El índice Live/Work trata de dar respuesta a esta compleja pregunta y, vaya por delante que el esfuerzo económico es importante. Una compañía debe destinar hasta 47.500 dólares de media a sufragar los gastos de alquiler de oficina y residencia por empleado en una de estas grandes capitales económicas. Así se afirma en la edición 2018 de este estudio realizado por la consultora inmobiliaria Savills Aguirre Newman, que analiza los datos de 34 grandes capitales del mundo.  

Nueva York: 113.6000 dólares por empleado 

Y esta cifra puede verse multiplicada por 2,4 en el caso de la urbe que encabeza el ranking: Nueva York. Aquí la factura por expatriar a un empleado puede ascender a 113.600 dólares, montante que le permite repetir primera posición por segundo año tras desbancar a Londres, que lo fue en el periodo 2012-2015. 

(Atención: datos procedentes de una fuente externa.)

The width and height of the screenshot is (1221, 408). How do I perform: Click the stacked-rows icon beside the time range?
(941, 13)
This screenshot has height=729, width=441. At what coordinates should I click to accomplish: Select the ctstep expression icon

Como segunda y tercera ciudades más caras para acomodar a un empleado, el estudio de Savillis Aguirre Newman ubica a Hong Kong y Londres, respectivamente. Hay que recordar que la estimación incluye siempre el coste medio de la superficie destinada a oficinas y del alquiler residencial. 

Tokio, San Francisco y Dublín 

De la posición cuarta a la sexta se sitúan la capital de Japón, de la nueva economía americana, y de Irlanda. Merece la pena detenerse en la evolución de la ciudad europea, la segunda más cara del continente tras Londres con 61.100 dólares. Pero el dato que más sorprende es que en el último año su coste se haya incrementado en el 19%. Un impulso que ha llevado a Dublín en tan solo una década de ser la ciudad más barata de las analizadas en el Viejo Continente a la segunda más cara. Aún y con todo, está lejos de los 95.900 dólares en que el estudio tasa el peaje de acomodar a un empleado en Londres.  

También es significativa la progresión de San Francisco que ha pasado del puesto once al cinco mundial en diez años en este ranking sobre el coste de trasladar a un empleado al extranjero. Sin duda en este caso la progresión tiene mucho que ver con su rol de referente de la nueva economía con ese hub tecnológico y de emprendimiento que es Silicon Valley. Desplazar a personal a la ciudad californiana cuesta 65.200 dólares. 

Madrid, la 21 más cara del mundo 

El índice Live/Work incluye también a la ciudad de Madrid, que ubica como la 21 más cara del mundo con un coste de 39.700 dólares por trabajador y año. Aunque esta cifra indica un menor gasto que la media (de 7.800 dólares), la capital encareció estos costes en el último año en el 23,8%, reflejando el acusado ascenso de las rentas residenciales en las zonas prime.   

Un comportamiento que la consultora identifica en varias de las urbes del continente: “Las ciudades europeas están escalando puestos en el índice debido al incremento del coste medio del alquiler residencial y al fortalecimiento del euro”, se afirma en el estudio. Es la holandesa Ámsterdam la que más presión alcista ha experimentado en este año con un incremento del 29,6%. Un movimiento en que los expertos identifican el auge de las ciudades más pequeñas, capaces de ofrecer un buen equilibrio entre la vida laboral y la personal.  

El coste de atraer talento 

Y este deseo por la calidad de vida en el día a día es, en opinión de la consultora, uno de los factores que más influye en la aceptación de nuevos puestos de trabajo entre las generaciones más jóvenes: “Son más libres y se sienten atraídas más por la ubicación de la empresa que por su nombre”.  

Por esta razón dentro del capítulo de conclusiones del estudio se recomienda a las empresas elegir bien la ciudad e incluso la zona cuando abordan reubicaciones. Si bien es cierto que decidirse por las ciudades más influyentes del mundo implica un sobrecoste, también lo es que atraen a los perfiles profesionales más competentes.